» READING TEXT
Body Language
How Virtual Reality Will Help Reduce Social Distance
Virtual reality will help solve the eye-contact problem in teleconferences.
Posted March 29, 2020
As we adjust to a different life during the coronavirus pandemic, we are all grappling with how to remain connected with each other. Shelter-in-place and stay-at-home orders have made typical face-to-face socialization a thing of the past—at least for the foreseeable future. Instead, many of us are resorting to teleconferencing technologies, like Zoom, Skype, Google Hangouts, and FaceTime, to keep us connected and reduce the effects of social distancing.
Last week, I attended a Zoom-based wedding reception with about a dozen close friends living in New York, Boston, Chicago, California, and Sweden. We all celebrated the newlyweds and spent over an hour exchanging stories, sharing updates, and laughing together. The ability to see everyone's faces in those little Zoom windows made the interaction much more personal than it would have been over the phone, and afterward, we all felt like we had spent some quality time with each other. However, as grateful as we were for the teleconferencing technology available to us, it also became clear that current platforms like Zoom are missing two important aspects of group communication: (1) the ability to make mutual eye contact, and (2) the ability to initiate multiple conversation threads. These are both issues that virtual reality is well poised to solve.

Collected data entries:
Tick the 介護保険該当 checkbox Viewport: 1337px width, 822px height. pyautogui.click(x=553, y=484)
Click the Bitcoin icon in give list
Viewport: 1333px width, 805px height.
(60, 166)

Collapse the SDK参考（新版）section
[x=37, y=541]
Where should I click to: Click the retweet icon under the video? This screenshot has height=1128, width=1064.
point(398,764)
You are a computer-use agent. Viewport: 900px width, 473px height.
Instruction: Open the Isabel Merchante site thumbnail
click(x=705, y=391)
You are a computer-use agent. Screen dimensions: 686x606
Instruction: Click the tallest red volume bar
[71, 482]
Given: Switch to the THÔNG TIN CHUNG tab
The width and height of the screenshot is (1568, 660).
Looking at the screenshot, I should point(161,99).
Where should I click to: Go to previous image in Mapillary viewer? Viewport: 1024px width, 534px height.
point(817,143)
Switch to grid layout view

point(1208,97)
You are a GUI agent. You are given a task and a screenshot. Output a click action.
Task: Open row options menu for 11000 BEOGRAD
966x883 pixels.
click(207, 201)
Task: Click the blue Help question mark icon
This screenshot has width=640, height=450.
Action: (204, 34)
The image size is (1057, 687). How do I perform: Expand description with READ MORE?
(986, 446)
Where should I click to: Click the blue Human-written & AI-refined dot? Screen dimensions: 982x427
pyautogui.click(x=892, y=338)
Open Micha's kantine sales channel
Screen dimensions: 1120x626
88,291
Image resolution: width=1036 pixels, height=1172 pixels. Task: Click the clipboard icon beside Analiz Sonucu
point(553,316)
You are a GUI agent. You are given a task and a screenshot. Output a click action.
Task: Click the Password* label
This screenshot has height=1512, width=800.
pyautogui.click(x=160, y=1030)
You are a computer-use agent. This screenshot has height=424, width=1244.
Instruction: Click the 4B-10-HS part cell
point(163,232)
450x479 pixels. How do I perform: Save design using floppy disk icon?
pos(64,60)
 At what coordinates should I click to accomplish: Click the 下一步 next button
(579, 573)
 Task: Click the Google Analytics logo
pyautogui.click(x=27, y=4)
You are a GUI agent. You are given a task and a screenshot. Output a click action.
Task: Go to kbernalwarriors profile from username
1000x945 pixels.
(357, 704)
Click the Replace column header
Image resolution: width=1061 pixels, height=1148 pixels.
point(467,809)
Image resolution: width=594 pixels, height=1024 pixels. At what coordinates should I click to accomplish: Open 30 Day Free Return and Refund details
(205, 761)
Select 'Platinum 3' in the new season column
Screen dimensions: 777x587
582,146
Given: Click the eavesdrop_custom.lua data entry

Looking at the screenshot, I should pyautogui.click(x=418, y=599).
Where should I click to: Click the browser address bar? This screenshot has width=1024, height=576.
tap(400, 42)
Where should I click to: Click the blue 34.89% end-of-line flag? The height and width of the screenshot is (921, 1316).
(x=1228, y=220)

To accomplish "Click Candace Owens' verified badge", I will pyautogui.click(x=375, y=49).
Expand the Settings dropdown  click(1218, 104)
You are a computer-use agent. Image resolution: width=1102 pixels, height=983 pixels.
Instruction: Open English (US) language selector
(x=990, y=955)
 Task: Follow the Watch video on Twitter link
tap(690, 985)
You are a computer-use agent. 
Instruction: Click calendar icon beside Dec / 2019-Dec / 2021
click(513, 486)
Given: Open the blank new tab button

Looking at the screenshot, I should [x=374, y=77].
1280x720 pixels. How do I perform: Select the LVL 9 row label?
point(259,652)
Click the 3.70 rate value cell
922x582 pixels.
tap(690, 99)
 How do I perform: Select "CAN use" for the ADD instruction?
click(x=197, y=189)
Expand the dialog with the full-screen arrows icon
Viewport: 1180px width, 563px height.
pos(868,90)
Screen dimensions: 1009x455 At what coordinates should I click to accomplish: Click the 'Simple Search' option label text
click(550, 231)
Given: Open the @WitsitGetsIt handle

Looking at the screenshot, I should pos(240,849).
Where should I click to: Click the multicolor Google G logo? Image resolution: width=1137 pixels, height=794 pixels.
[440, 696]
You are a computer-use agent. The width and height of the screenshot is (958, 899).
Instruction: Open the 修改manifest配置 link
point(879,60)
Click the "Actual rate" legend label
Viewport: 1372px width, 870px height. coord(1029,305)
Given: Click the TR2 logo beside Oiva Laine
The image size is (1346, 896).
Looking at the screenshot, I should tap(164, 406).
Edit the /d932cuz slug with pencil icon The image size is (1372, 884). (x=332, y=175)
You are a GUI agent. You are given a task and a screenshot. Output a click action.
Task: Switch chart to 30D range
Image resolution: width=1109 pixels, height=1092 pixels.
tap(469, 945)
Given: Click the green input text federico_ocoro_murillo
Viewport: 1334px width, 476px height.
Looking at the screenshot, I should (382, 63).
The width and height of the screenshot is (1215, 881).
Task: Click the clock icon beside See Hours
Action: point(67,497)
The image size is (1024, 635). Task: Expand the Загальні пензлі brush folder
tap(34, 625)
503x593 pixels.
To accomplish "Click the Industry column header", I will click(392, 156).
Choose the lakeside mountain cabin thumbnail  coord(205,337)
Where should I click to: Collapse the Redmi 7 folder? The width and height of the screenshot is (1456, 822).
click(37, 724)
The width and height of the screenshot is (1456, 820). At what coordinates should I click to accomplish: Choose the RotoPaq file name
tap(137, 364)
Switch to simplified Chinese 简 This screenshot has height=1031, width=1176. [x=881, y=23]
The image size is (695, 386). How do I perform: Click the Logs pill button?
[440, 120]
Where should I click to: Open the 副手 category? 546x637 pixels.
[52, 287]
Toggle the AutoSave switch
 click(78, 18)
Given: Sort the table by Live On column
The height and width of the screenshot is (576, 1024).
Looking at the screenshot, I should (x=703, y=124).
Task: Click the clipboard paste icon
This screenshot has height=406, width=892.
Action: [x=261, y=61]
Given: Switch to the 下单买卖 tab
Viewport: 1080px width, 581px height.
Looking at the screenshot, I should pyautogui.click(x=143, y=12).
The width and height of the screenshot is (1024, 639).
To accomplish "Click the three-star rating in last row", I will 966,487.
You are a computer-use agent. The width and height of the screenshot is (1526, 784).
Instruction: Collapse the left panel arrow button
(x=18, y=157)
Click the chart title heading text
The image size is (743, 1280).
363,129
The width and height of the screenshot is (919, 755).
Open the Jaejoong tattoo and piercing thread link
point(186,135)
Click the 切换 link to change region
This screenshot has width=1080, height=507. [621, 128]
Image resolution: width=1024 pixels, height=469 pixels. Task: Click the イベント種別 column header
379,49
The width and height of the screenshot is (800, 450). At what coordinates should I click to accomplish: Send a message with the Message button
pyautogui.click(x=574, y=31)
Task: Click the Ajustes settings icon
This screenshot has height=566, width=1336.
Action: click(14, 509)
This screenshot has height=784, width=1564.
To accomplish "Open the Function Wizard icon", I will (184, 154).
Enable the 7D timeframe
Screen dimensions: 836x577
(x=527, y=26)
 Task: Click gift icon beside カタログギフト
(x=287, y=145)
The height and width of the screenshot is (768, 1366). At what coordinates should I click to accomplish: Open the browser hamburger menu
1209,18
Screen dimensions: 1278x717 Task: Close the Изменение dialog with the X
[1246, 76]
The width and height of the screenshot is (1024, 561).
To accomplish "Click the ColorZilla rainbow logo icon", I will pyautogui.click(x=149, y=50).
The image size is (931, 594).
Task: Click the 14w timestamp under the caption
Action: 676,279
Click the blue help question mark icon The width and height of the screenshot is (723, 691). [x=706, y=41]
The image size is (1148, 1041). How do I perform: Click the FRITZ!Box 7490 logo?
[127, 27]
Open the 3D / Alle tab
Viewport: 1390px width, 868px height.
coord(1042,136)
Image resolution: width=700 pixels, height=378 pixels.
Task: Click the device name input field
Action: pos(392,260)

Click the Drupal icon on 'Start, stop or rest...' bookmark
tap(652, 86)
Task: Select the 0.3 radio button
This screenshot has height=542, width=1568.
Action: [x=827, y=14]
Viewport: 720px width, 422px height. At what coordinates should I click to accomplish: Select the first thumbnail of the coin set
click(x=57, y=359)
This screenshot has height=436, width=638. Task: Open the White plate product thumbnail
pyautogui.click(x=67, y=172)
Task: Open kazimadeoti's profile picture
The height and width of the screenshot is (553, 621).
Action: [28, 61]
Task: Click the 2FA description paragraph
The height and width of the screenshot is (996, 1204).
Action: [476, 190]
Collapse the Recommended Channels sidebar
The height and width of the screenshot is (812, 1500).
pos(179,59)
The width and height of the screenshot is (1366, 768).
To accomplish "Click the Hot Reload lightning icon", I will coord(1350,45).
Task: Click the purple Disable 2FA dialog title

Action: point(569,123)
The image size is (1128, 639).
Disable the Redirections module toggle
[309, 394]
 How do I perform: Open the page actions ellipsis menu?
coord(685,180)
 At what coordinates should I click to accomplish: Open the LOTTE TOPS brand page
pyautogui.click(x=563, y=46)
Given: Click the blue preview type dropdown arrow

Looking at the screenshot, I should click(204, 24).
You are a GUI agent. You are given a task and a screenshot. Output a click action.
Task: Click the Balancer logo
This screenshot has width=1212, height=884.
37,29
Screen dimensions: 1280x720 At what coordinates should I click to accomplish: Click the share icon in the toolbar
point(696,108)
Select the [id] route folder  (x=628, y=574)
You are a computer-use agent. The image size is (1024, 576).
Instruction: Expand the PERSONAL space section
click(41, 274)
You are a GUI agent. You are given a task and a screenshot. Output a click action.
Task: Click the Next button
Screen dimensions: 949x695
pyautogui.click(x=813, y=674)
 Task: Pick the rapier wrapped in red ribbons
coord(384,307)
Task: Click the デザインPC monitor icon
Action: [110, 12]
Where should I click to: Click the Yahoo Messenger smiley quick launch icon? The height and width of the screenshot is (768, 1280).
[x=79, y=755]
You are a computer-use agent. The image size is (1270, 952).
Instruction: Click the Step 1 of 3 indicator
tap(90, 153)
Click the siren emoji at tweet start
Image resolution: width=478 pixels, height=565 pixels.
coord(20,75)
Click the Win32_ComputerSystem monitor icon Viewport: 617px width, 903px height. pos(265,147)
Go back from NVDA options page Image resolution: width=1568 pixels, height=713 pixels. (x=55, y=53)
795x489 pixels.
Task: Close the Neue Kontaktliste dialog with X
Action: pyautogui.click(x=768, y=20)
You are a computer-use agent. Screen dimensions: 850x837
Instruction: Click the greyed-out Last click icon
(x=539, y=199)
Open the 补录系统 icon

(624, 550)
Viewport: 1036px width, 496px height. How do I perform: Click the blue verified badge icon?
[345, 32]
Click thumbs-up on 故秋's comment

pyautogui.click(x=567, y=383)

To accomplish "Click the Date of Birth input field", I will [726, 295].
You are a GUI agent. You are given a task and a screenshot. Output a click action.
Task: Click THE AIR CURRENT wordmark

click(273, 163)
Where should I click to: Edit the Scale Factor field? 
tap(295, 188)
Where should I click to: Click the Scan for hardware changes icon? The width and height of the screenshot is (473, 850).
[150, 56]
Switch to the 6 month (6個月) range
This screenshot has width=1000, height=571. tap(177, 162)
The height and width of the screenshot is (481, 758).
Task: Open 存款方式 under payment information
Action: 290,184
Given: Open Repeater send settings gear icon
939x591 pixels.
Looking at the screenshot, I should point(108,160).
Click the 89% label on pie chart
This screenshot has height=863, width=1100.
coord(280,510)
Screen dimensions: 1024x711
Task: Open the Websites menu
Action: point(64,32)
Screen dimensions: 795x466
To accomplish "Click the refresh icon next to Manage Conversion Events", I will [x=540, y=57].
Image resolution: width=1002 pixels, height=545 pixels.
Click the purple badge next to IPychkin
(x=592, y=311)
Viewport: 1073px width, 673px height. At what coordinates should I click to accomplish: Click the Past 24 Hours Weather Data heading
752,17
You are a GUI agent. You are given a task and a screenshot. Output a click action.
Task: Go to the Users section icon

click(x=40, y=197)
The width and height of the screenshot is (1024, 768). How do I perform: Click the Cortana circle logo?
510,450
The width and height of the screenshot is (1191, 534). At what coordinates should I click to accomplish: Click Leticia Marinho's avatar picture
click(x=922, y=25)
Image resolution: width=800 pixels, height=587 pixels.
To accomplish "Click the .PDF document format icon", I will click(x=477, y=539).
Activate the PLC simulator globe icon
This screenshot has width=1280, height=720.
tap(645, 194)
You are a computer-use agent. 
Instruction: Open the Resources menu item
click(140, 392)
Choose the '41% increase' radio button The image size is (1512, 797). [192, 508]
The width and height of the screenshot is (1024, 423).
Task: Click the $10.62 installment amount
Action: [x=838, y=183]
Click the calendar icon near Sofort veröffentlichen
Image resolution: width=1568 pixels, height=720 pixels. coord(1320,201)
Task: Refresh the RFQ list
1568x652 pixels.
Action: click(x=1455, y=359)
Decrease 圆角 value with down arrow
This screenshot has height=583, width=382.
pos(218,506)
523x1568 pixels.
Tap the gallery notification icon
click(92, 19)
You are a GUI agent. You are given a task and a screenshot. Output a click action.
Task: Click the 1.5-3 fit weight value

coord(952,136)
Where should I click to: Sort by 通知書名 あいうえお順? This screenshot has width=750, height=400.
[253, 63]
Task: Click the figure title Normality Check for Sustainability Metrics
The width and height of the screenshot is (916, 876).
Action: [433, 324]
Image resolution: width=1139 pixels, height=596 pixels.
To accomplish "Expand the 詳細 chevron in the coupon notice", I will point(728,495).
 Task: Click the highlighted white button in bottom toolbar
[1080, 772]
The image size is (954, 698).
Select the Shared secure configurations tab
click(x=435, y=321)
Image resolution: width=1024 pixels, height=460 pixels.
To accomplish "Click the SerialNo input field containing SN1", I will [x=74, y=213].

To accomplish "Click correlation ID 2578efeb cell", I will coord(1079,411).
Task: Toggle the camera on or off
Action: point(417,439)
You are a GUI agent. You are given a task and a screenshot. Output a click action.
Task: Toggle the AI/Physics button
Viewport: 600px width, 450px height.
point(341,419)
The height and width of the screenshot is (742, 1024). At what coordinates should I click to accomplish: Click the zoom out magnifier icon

» TASK
According to the text on virtual reality and social distance, which two aspects of group communication are current platforms like Zoom missing? The listing isn't needed here.

» WRITTEN RESPONSE
The ability to make mutual eye contact and the ability to initiate multiple conversation threads.